Another case, Bain v. California Teachers Association raises similar questions and points as Friedrichs. The case was eventually thrown out, but Moshe Marvit lays out the right-wing arguments underlying these cases, put forward by anti-union groups such as StudentsFirst and the Center for Individual Rights.

A ruling against unions in Friedrichs could force unions towards a more radical, rank-and-file, social movement unionism, including organizing and grassroots activism some would like to see more of in the labor movement today. Unions might have to become more bottom-up, radical and democratic in order to survive, writes Ari Paul.

Samantha Winslow explains how unions are preparing for Friedrichs, including membership drives, attempts at rebuilding unions, and organizing models and solidarity with other public sector unions. “Recommitment drives” are also part of the preparation for what may be to come in the wake of an anti-union decision.

By looking back to an earlier period of the labor movement, there is proof that public sector workers have organized and mobilized even without the legal rights to do so. Samantha Winslow says that while Friedrichs could deal a blow to unions and precedents which workers fought to earn, workers have demonstrated that adversity has also served as a catalyst for organization.

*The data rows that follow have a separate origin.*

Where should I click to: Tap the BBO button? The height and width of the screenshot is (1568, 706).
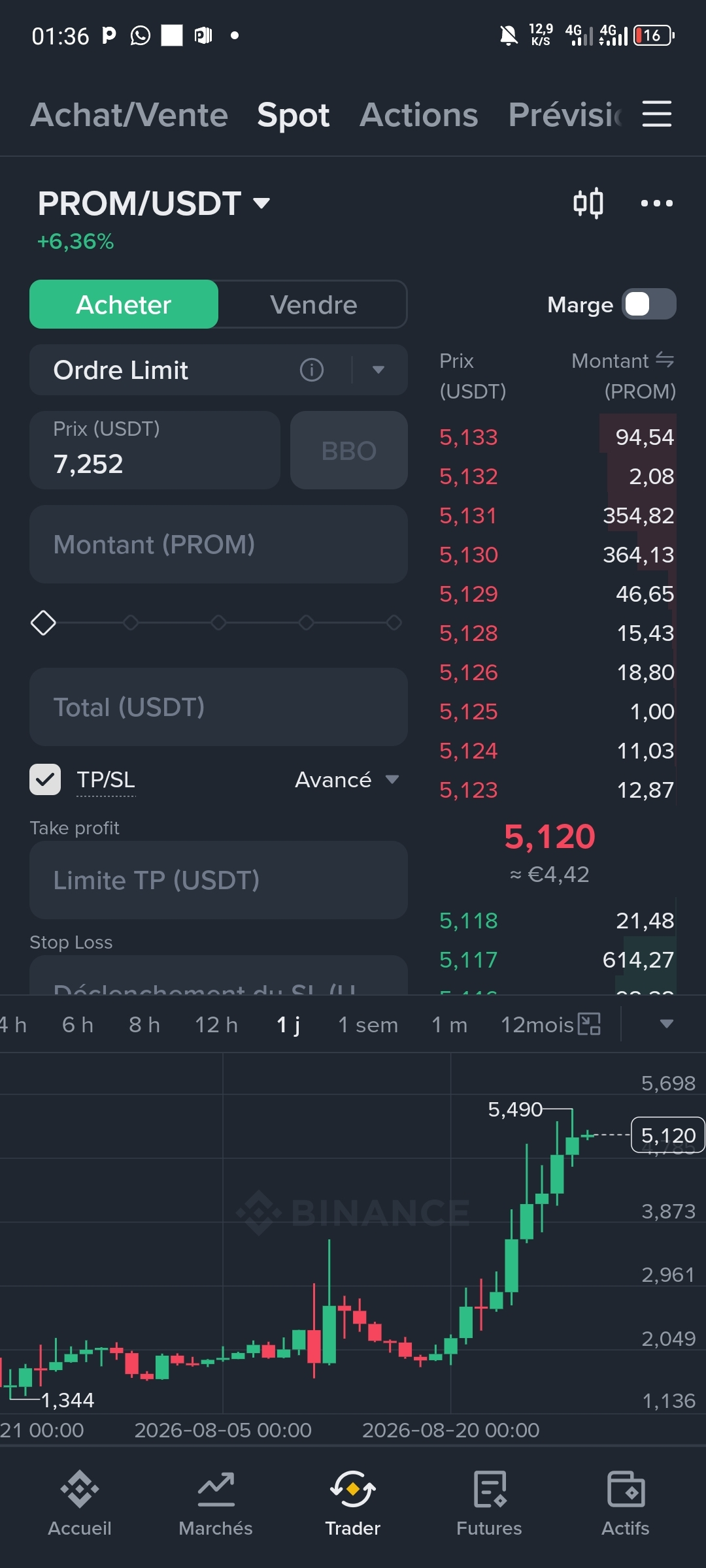click(349, 450)
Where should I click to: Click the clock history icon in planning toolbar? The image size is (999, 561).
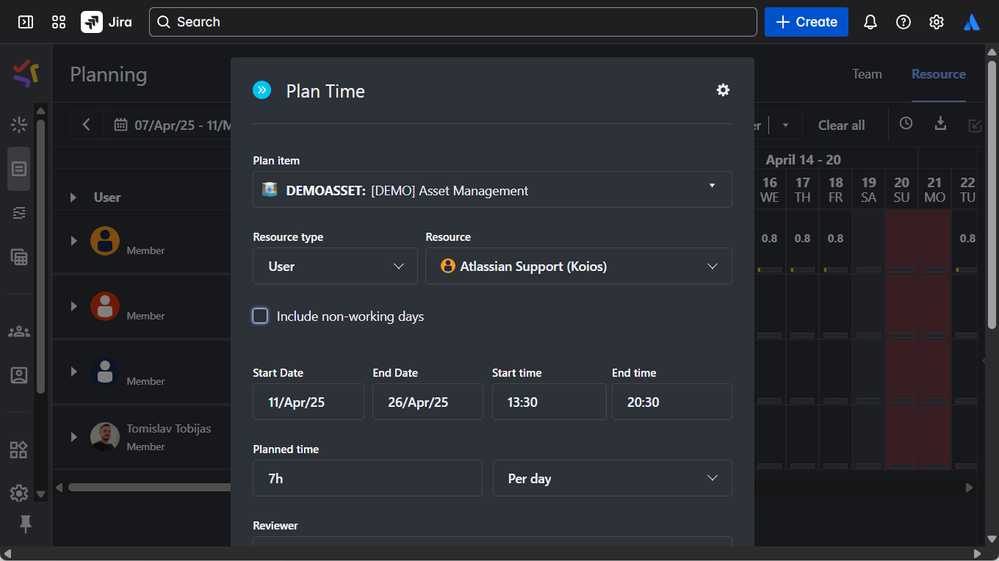pyautogui.click(x=906, y=124)

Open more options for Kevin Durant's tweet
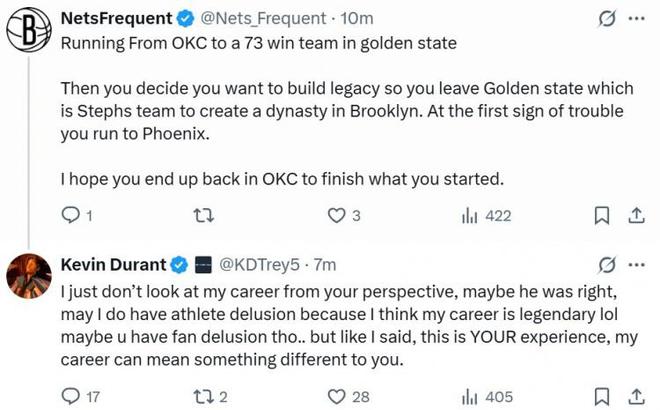click(635, 265)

In the face of Friedrichs, social movement unionism and connecting at-large union membership with advocacy and legislative campaigns is key, according to Shaun Richman. He proposes that unions fight for meaningful job protections for all workers in a state, not just unionized workers, writing that it could be called the “right to your job” law.

After a day of oral arguments, Moshe Marvit argues that the plaintiff’s arguments in Friedrichs strongly reflect our post-Citizens United world.

Things are looking bad for unions at the Supreme Court. What should labor’s response be? Shaun Richman says it has to include workers’ most powerful weapon: the strike.